### [Brief]
In the records below, find the line containing "Click 电脑端 source link for 工业制冰机生产厂家" and retype it and every line after it exactly, adding nothing.

### [Supplied material]
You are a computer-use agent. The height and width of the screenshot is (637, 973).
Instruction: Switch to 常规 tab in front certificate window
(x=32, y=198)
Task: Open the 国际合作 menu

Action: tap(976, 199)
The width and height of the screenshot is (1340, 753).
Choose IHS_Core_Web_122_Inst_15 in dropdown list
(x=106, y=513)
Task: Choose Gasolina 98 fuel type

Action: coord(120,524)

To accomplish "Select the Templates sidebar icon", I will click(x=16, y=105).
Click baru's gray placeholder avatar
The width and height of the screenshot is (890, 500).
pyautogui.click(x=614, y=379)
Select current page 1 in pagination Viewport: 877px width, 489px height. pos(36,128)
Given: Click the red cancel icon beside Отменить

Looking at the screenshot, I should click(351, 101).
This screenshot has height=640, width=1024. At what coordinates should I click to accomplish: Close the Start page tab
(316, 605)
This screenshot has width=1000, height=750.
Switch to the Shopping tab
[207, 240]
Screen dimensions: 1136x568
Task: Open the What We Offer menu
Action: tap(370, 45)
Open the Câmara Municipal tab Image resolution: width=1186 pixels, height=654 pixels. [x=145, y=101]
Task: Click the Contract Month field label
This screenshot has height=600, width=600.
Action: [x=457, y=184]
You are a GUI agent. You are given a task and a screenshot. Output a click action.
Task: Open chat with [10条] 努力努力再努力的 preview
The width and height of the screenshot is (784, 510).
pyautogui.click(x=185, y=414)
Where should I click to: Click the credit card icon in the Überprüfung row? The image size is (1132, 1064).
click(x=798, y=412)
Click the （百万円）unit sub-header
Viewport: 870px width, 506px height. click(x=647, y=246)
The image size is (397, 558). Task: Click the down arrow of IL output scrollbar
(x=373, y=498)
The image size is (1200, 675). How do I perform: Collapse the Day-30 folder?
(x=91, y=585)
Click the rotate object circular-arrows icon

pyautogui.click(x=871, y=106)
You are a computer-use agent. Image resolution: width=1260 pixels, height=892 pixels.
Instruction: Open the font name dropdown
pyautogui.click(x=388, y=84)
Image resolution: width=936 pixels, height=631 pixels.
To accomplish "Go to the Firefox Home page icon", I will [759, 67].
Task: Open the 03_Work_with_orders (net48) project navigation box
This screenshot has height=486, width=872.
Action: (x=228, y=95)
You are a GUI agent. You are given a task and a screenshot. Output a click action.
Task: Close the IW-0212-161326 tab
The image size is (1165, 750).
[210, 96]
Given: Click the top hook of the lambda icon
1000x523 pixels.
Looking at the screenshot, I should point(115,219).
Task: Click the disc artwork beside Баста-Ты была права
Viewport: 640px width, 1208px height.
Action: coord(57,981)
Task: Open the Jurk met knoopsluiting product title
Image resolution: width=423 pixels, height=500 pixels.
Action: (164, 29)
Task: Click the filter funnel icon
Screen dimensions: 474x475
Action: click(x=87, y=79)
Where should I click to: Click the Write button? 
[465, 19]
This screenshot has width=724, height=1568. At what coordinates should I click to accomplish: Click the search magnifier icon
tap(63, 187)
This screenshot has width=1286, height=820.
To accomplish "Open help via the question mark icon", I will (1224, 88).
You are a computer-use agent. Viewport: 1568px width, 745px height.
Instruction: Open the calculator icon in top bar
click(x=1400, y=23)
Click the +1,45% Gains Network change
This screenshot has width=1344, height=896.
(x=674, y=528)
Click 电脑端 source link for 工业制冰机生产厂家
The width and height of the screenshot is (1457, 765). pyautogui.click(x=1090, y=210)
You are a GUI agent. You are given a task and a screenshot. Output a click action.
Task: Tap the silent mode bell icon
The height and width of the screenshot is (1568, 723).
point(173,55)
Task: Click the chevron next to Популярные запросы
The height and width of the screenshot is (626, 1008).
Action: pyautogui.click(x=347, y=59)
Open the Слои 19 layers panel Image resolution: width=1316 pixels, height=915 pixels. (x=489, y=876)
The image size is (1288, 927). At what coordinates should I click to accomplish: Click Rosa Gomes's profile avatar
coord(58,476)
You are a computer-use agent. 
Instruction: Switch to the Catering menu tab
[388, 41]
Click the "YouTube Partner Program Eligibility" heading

### [Written solution]
Click 电脑端 source link for 工业制冰机生产厂家
The width and height of the screenshot is (1457, 765). pyautogui.click(x=1090, y=210)
You are a GUI agent. You are given a task and a screenshot. Output a click action.
Task: Tap the silent mode bell icon
The height and width of the screenshot is (1568, 723).
point(173,55)
Task: Click the chevron next to Популярные запросы
The height and width of the screenshot is (626, 1008).
Action: pyautogui.click(x=347, y=59)
Open the Слои 19 layers panel Image resolution: width=1316 pixels, height=915 pixels. (x=489, y=876)
The image size is (1288, 927). At what coordinates should I click to accomplish: Click Rosa Gomes's profile avatar
coord(58,476)
You are a computer-use agent. 
Instruction: Switch to the Catering menu tab
[388, 41]
Click the "YouTube Partner Program Eligibility" heading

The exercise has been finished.